[Stored data entries]
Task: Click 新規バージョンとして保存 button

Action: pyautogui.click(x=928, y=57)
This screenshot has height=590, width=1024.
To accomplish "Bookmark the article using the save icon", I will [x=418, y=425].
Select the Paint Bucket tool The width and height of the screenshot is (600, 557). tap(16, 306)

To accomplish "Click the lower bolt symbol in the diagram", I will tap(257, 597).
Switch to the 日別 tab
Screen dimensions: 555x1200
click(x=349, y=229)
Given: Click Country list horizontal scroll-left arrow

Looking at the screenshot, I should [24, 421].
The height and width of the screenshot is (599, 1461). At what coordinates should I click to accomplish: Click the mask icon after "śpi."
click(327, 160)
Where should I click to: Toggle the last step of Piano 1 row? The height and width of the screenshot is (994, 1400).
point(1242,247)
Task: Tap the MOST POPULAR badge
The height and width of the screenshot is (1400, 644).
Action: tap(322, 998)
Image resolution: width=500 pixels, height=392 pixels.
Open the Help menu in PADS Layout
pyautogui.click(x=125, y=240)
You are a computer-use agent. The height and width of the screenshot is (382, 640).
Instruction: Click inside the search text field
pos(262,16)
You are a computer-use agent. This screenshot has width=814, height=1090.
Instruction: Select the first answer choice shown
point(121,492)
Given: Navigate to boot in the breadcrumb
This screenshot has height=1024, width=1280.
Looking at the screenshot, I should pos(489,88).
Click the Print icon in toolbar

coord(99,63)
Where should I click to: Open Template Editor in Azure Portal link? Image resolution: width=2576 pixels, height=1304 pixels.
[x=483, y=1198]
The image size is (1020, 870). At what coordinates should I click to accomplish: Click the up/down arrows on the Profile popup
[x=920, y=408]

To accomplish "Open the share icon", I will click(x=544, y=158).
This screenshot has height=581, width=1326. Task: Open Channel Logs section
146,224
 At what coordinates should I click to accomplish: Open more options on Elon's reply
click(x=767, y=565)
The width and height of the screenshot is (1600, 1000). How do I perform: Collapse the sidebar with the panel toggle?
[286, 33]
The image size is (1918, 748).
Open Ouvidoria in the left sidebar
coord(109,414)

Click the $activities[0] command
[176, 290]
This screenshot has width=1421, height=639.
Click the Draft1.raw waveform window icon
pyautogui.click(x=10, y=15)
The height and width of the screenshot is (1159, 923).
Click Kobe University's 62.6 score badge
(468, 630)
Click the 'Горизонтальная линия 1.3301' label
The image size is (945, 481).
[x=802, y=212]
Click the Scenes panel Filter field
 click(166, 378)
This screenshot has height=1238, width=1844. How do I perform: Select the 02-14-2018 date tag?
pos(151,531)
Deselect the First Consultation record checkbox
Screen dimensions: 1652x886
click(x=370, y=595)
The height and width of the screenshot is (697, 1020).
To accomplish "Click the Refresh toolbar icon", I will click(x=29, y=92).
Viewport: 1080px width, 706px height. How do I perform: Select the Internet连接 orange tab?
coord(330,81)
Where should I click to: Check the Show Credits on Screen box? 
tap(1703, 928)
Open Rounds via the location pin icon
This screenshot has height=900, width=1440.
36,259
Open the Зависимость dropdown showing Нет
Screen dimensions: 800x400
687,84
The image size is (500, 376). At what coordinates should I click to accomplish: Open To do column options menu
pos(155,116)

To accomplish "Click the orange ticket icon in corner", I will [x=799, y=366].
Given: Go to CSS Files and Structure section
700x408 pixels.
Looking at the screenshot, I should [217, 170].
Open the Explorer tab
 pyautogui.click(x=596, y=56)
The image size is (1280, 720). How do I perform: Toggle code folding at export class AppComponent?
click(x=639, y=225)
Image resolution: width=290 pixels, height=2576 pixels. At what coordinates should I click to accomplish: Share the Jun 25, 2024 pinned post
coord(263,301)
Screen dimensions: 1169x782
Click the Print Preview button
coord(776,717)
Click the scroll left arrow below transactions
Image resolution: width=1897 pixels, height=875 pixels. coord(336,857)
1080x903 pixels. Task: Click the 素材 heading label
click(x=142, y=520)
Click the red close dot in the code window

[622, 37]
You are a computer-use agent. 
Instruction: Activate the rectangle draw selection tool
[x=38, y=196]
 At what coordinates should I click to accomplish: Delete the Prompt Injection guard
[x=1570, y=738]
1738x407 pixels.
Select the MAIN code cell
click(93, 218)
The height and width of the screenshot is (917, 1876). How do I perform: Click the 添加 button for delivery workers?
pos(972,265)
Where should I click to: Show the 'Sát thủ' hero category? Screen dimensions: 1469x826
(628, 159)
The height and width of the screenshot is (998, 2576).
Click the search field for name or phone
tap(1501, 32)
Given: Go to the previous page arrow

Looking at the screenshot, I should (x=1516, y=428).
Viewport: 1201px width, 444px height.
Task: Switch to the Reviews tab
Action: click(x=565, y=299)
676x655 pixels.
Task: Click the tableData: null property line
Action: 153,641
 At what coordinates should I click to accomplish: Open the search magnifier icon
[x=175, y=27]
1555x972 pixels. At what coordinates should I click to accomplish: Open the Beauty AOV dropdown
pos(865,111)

__Work instruction__
Output only the lines running from the line with "Given: Go to the previous page arrow" through the final line of the data, inclusive.

__Solution to this problem__
Given: Go to the previous page arrow

Looking at the screenshot, I should (x=1516, y=428).
Viewport: 1201px width, 444px height.
Task: Switch to the Reviews tab
Action: click(x=565, y=299)
676x655 pixels.
Task: Click the tableData: null property line
Action: 153,641
 At what coordinates should I click to accomplish: Open the search magnifier icon
[x=175, y=27]
1555x972 pixels. At what coordinates should I click to accomplish: Open the Beauty AOV dropdown
pos(865,111)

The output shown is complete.